- Task details -
Rewrite the data from the line with "The height and" up to and including the line with "coord(494,500)", putting "blue shirt" in place of "red shirt" and keeping everything else unchanged. Leave the pictures out.

- Record extracts -
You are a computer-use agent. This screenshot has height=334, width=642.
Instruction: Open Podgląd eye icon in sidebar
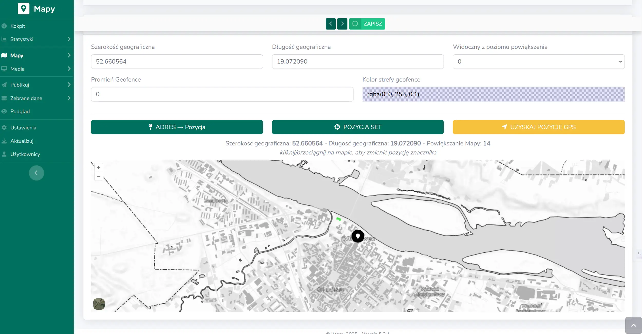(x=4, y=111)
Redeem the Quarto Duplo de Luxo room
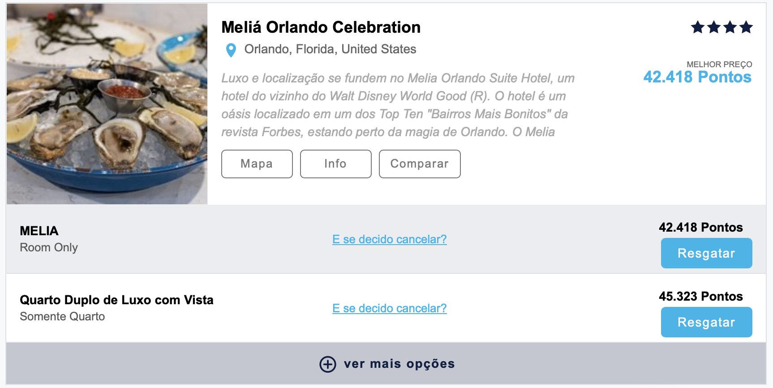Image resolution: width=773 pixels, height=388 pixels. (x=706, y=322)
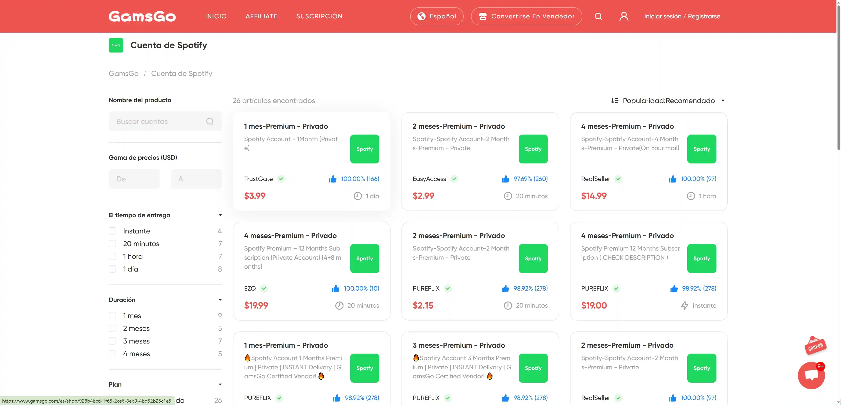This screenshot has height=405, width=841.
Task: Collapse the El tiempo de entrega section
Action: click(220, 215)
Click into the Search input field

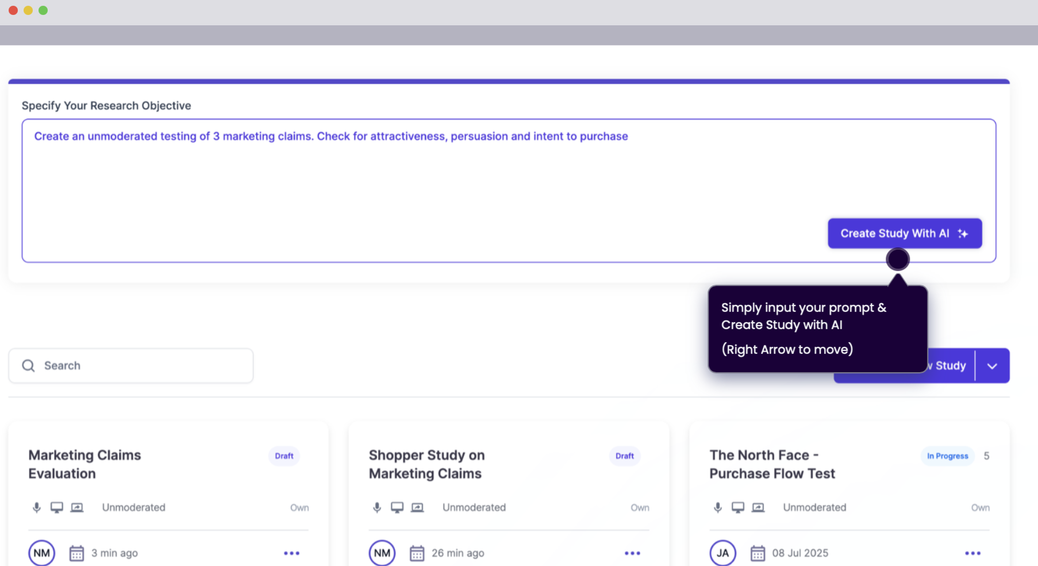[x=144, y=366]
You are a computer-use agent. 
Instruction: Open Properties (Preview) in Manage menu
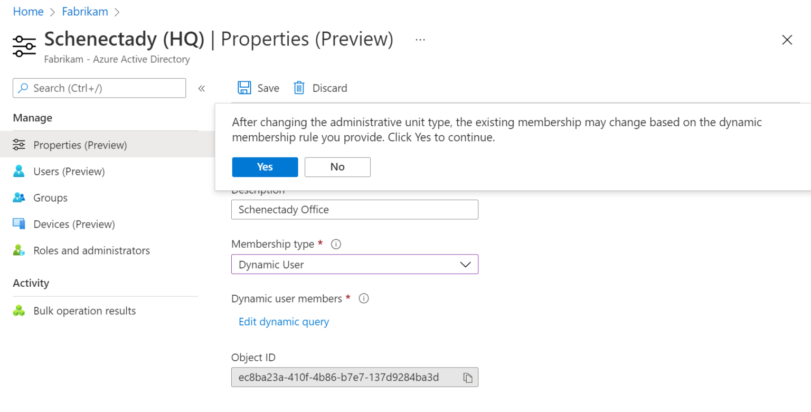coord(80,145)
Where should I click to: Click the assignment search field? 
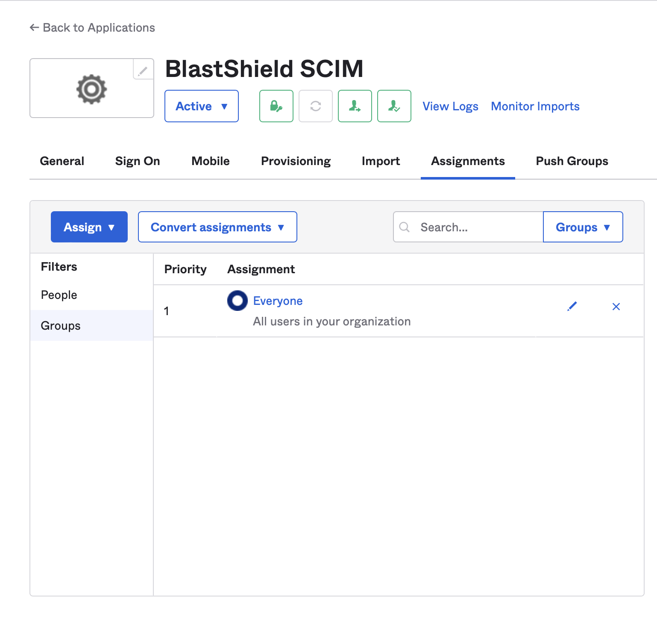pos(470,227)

...

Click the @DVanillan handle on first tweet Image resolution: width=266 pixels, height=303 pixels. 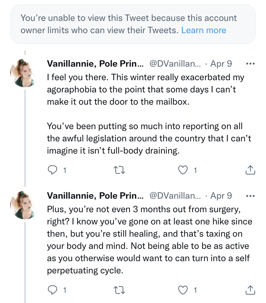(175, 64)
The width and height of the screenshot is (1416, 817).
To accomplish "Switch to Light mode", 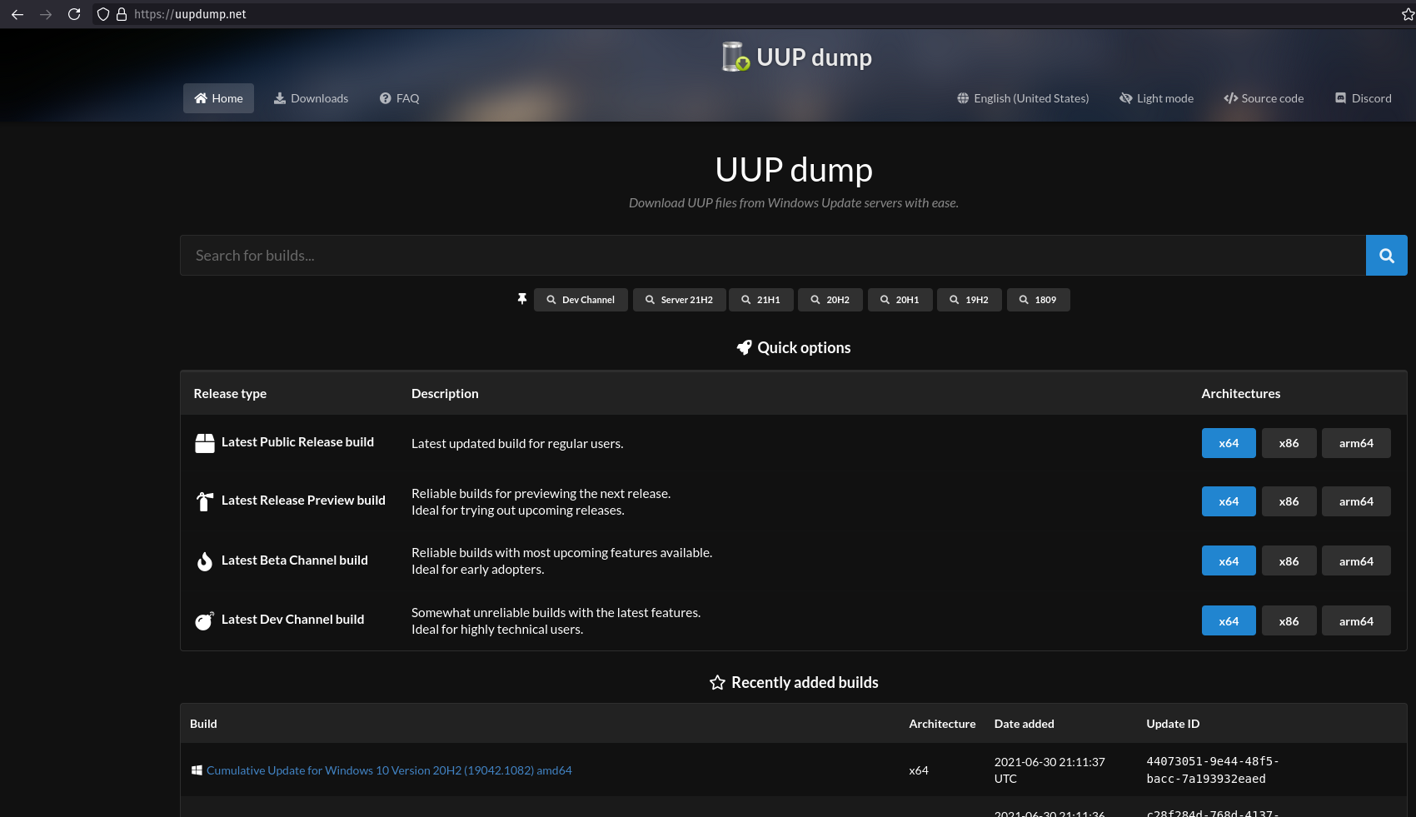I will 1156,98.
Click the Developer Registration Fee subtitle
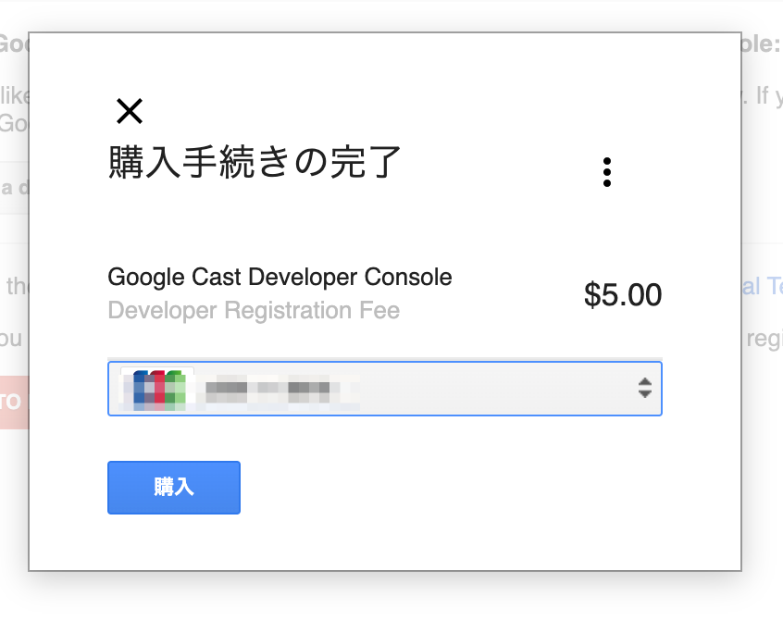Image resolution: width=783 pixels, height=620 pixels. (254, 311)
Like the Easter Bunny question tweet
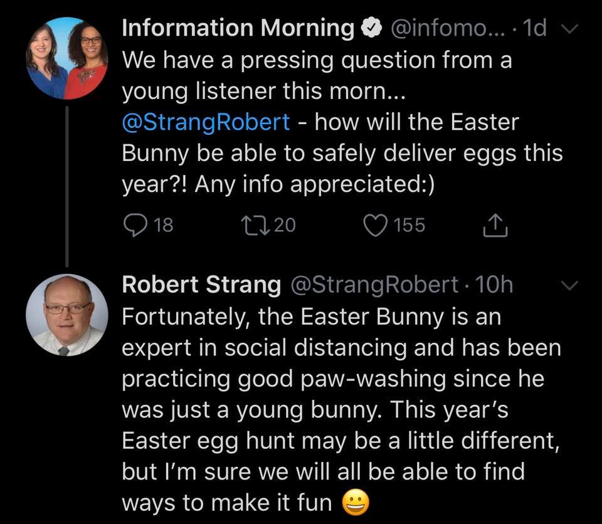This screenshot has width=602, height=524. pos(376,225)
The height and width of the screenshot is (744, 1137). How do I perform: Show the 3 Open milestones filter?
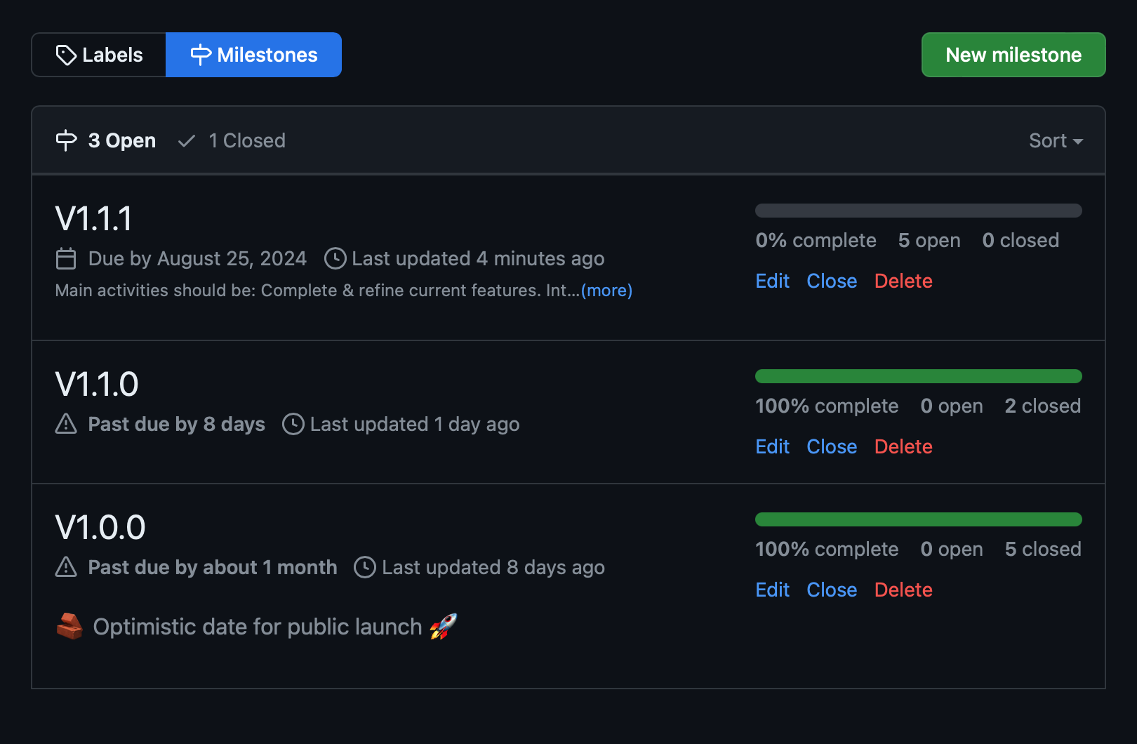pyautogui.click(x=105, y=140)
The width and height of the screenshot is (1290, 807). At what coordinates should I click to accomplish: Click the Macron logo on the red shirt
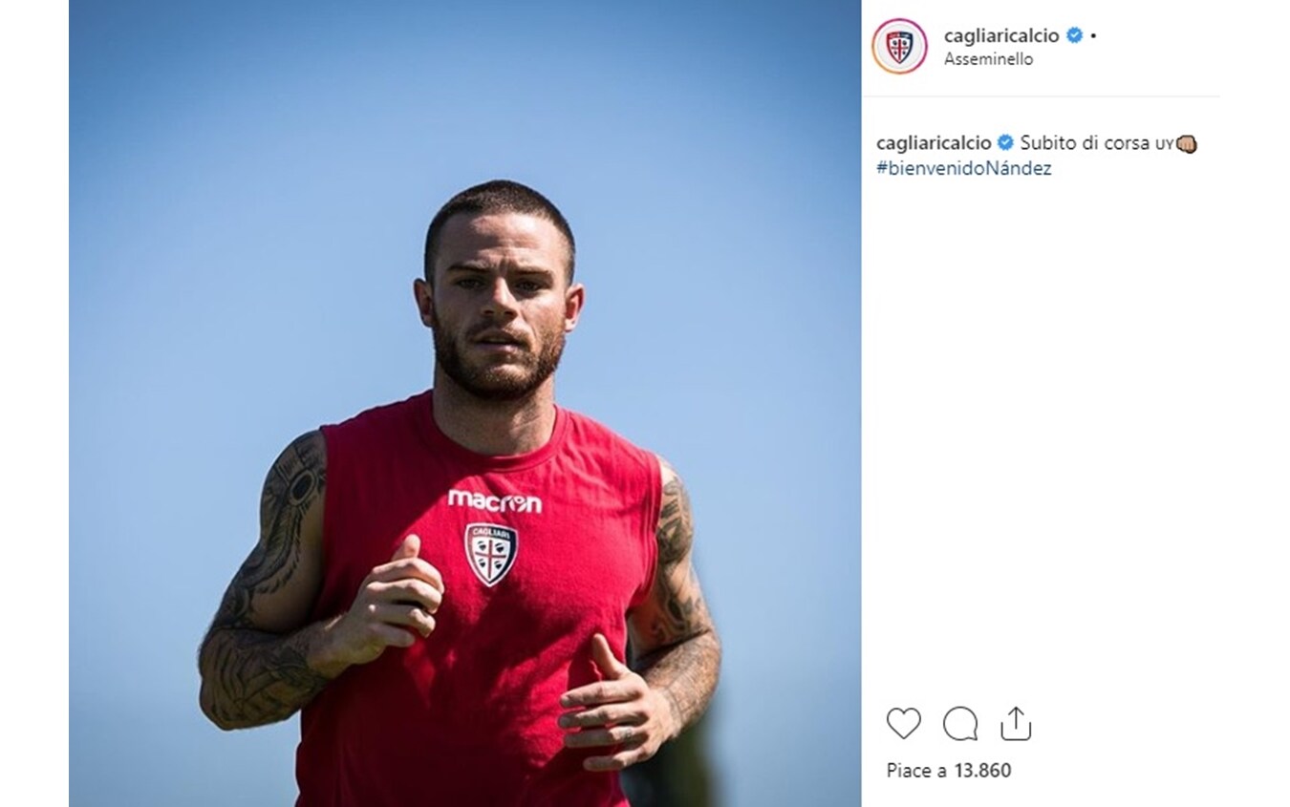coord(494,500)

==

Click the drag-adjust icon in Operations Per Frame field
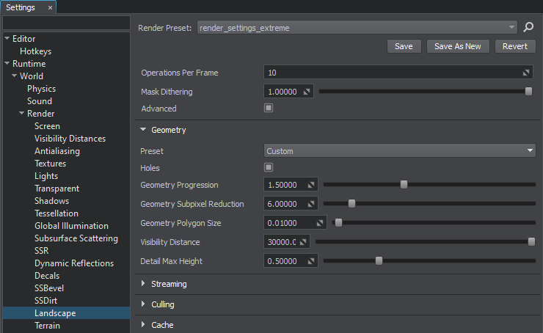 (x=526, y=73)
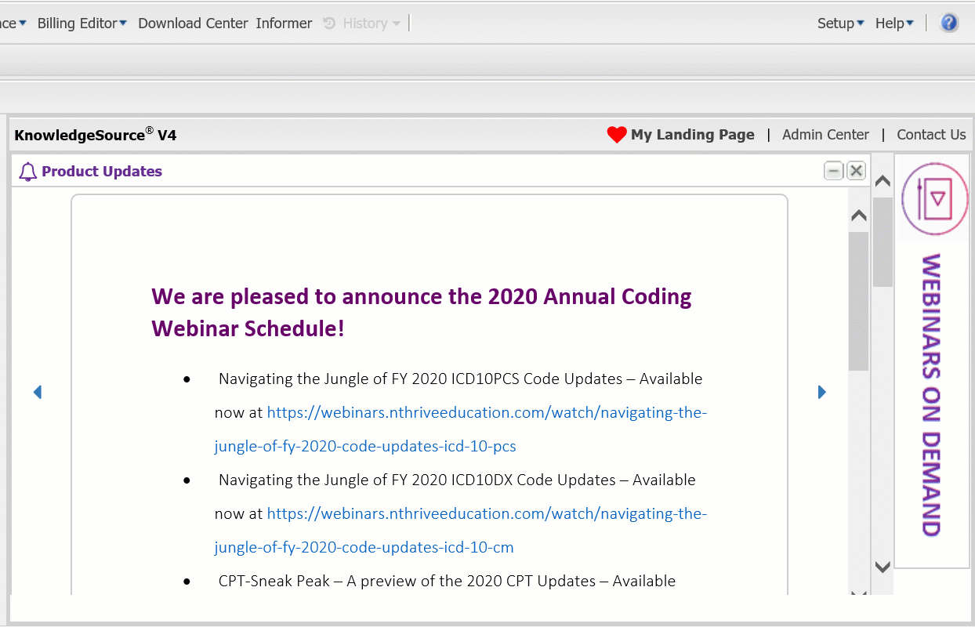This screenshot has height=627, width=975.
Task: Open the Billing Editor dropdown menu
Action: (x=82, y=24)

- Exercise solution -
The height and width of the screenshot is (744, 1137). How do I perform: Show the 3 Open milestones filter?
pyautogui.click(x=105, y=140)
The width and height of the screenshot is (1290, 807). At what coordinates should I click to accomplish: Click the Macron logo on the blue shirt
coord(494,500)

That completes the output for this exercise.